Vol. 20 No. 1 (2023): Earthquake. risk. reduction.
Articles

Minding the city: A case study on the new conceptualizations of human experience in the built environment

Tülay KARAKAŞ
Ph.D Program of Architectural Design, Faculty of Architecture, Istanbul Technical University, Istanbul, Turkey
Burcu Nimet DUMLU
Ph.D Program of Architectural Design Computing, Faculty of Architecture, Istanbul Technical University, Istanbul, Turkey,
Dilek YILDIZ ÖZKAN
Department of Architecture, Faculty of Architecture, Istanbul Technical University, Istanbul, Turkey

Published 2023-03-30

Keywords

  • Cognitive sciences,
  • Human-built environment interaction,
  • Human-nature interaction,
  • Human evolutionary cognitive tendencies,
  • Neuroscience.

How to Cite

KARAKAŞ, T., DUMLU, B. N., & YILDIZ ÖZKAN, D. (2023). Minding the city: A case study on the new conceptualizations of human experience in the built environment. A|Z ITU JOURNAL OF THE FACULTY OF ARCHITECTURE, 20(1), 163–179. https://doi.org/10.5505/itujfa.2022.53179

Abstract

The study intends to mind the city by taking the information gathered through the senses and processed in the human brain as the primary concern in understanding the human experience in the built environment. This refreshing approach deals with human behavior, perception, cognition, sensation, and emotion that requires a well-defined conceptual framework. Therefore, as the study’s primary objective, minding the city investigates the conceptualizations based on human evolutionary cognitive tendencies: biophilia, bilateral symmetry, mirror neurons, pareidolia, proxemics, thigmotaxis, curvilinearity and rectilinearity. The human experience is investigated, considering it as an individual human self, interpersonal human beings, and through human-built environment interactions and human- nature interactions. The paper was designed as qualitative research employing a case study strategy to develop explanatory and exploratory empirical inquiry. The conceptualizations were studied through fieldwork using observational measurements, mapping techniques, and the declaration of participants’ own experiences.
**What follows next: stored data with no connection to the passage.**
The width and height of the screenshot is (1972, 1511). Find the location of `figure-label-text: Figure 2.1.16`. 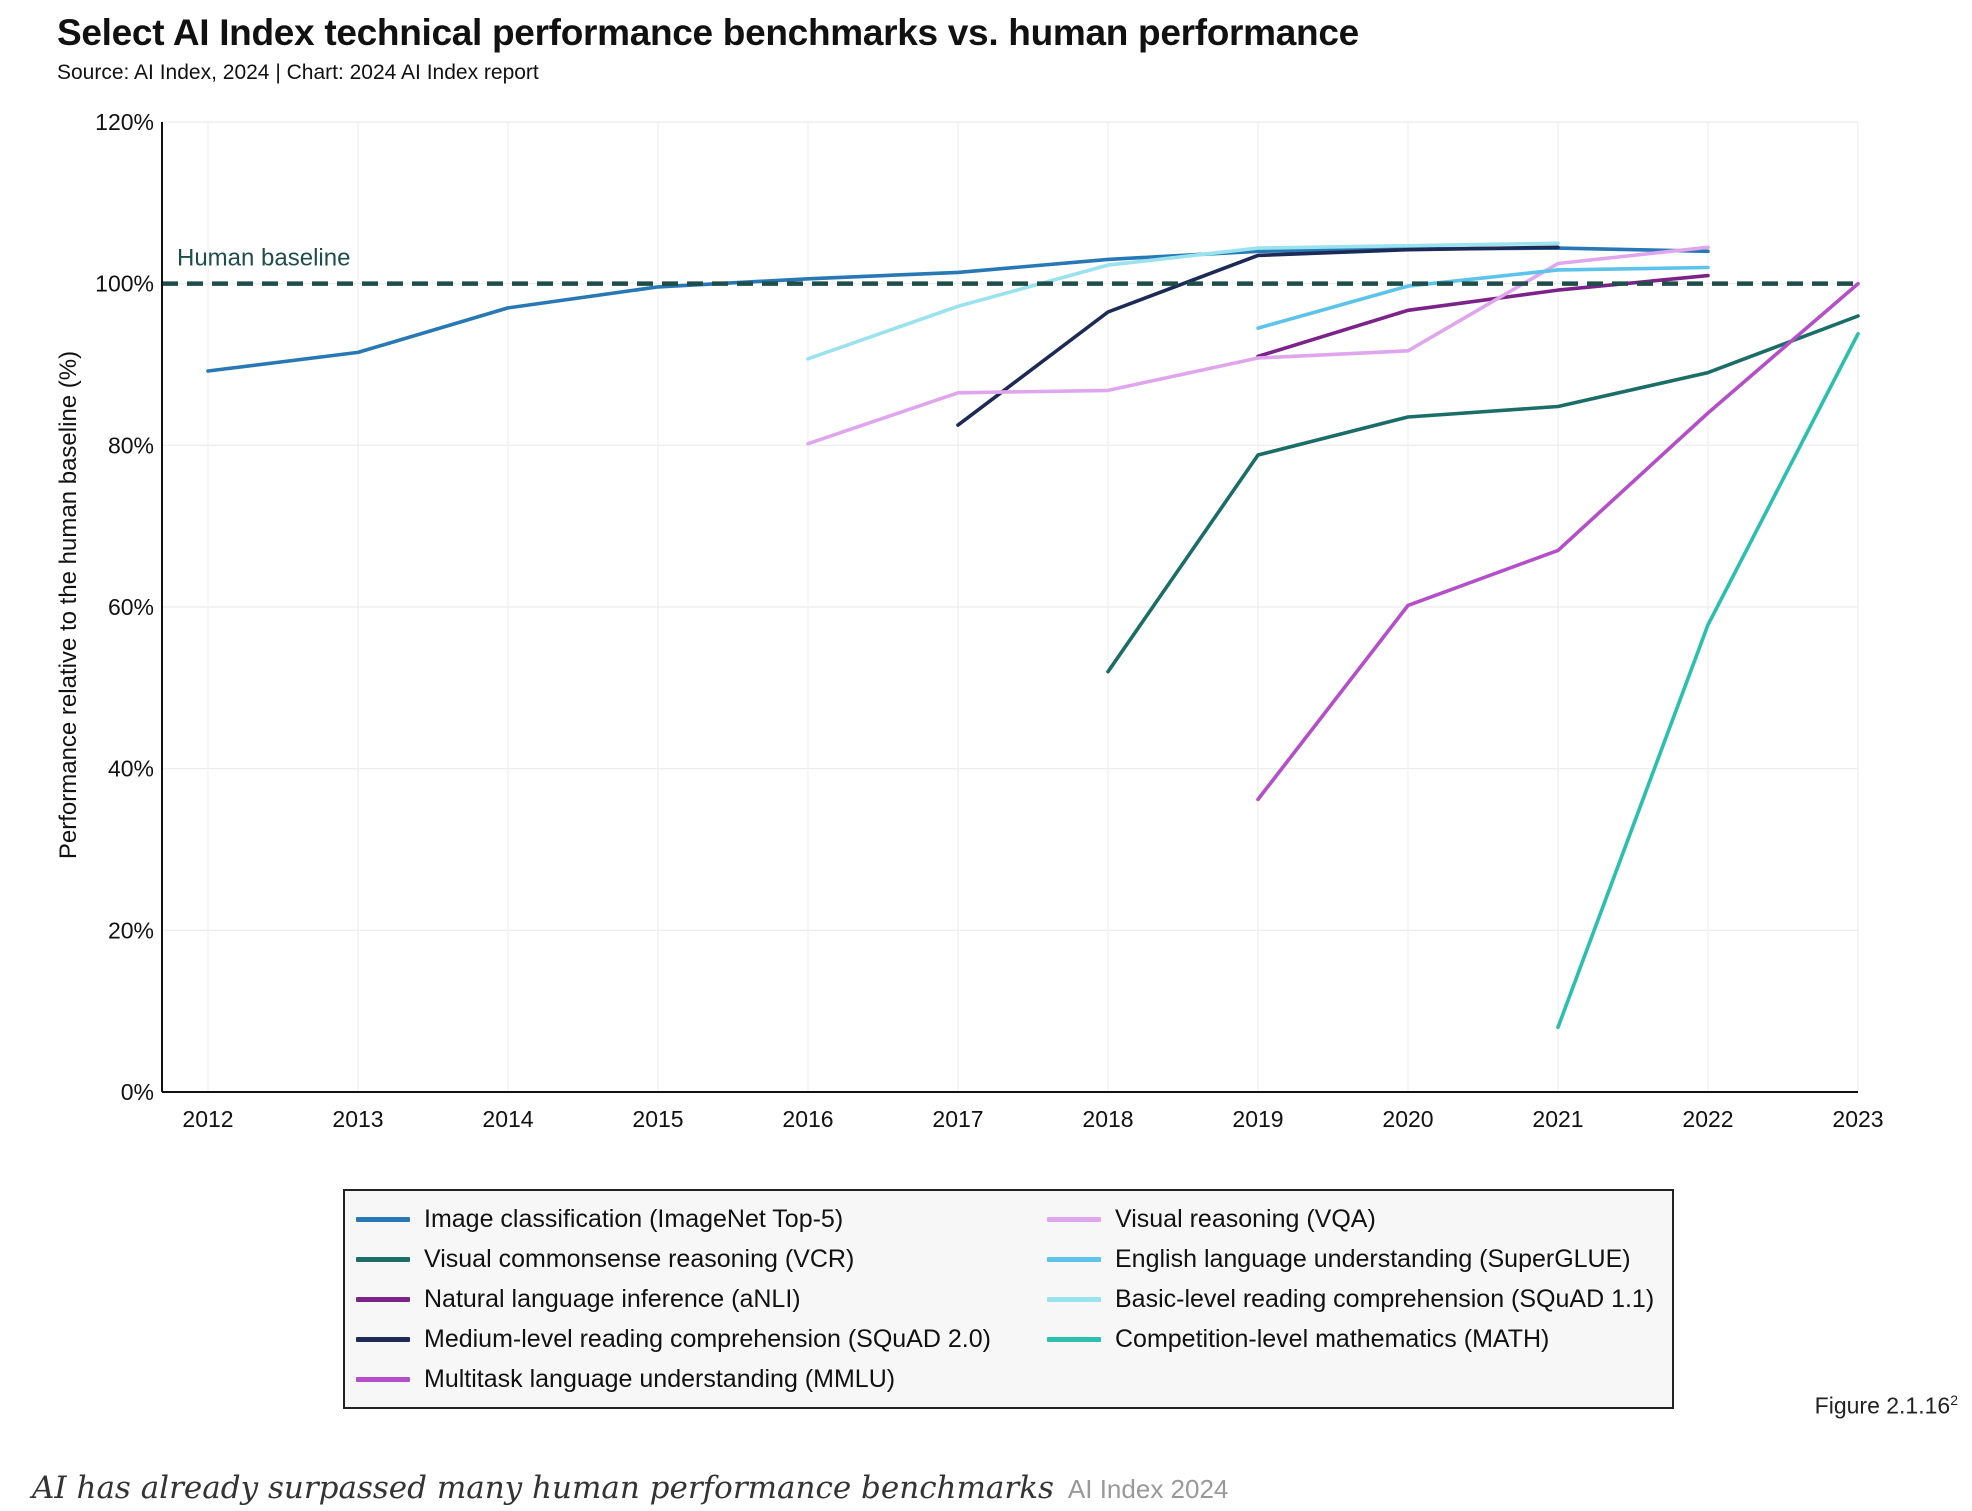

figure-label-text: Figure 2.1.16 is located at coordinates (1882, 1406).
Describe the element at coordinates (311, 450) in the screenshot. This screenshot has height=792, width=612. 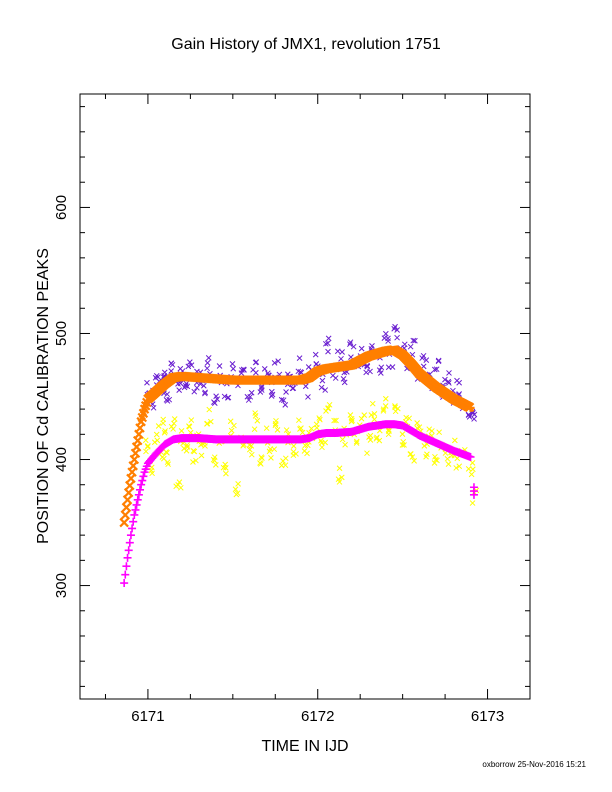
I see `yellow-scatter-series` at that location.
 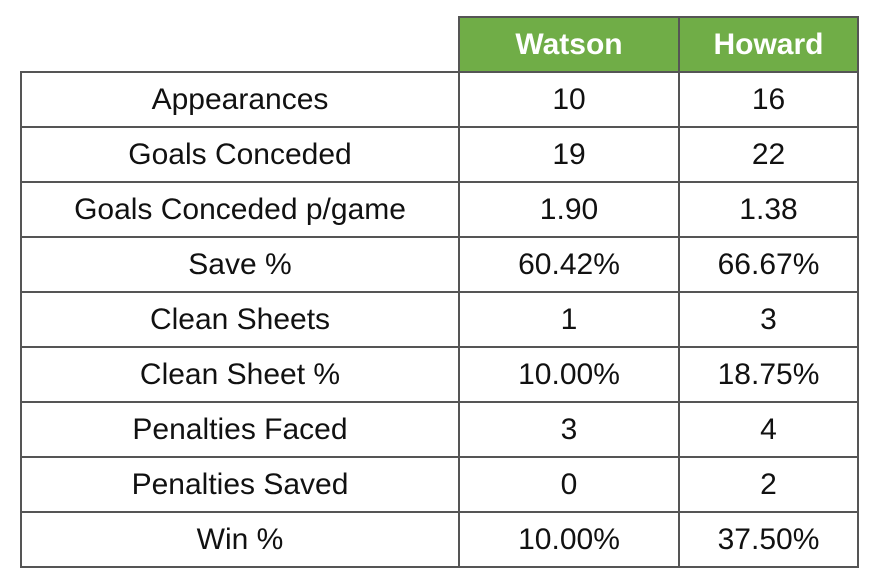 What do you see at coordinates (240, 430) in the screenshot?
I see `row-label: Penalties Faced` at bounding box center [240, 430].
The fieldwork was conducted through a serial workshop entitled ‘Minding the city: Bring your brain into the built environment’ in İstanbul and Famagusta in 2019. As the output of the study, the visual and verbal representations of conceptualizations and urban codes were presented and discussed with the related literature. Ultimately, the acquired knowledge applied to a theory-building structure expands the theory of human experience investigated through the idea of minding the city. In sum, the study presented evolutionary aspects of human experience in a new way by identifying generalizable patterns, presented as urban codes, occurring in the daily experience of individuals and groups.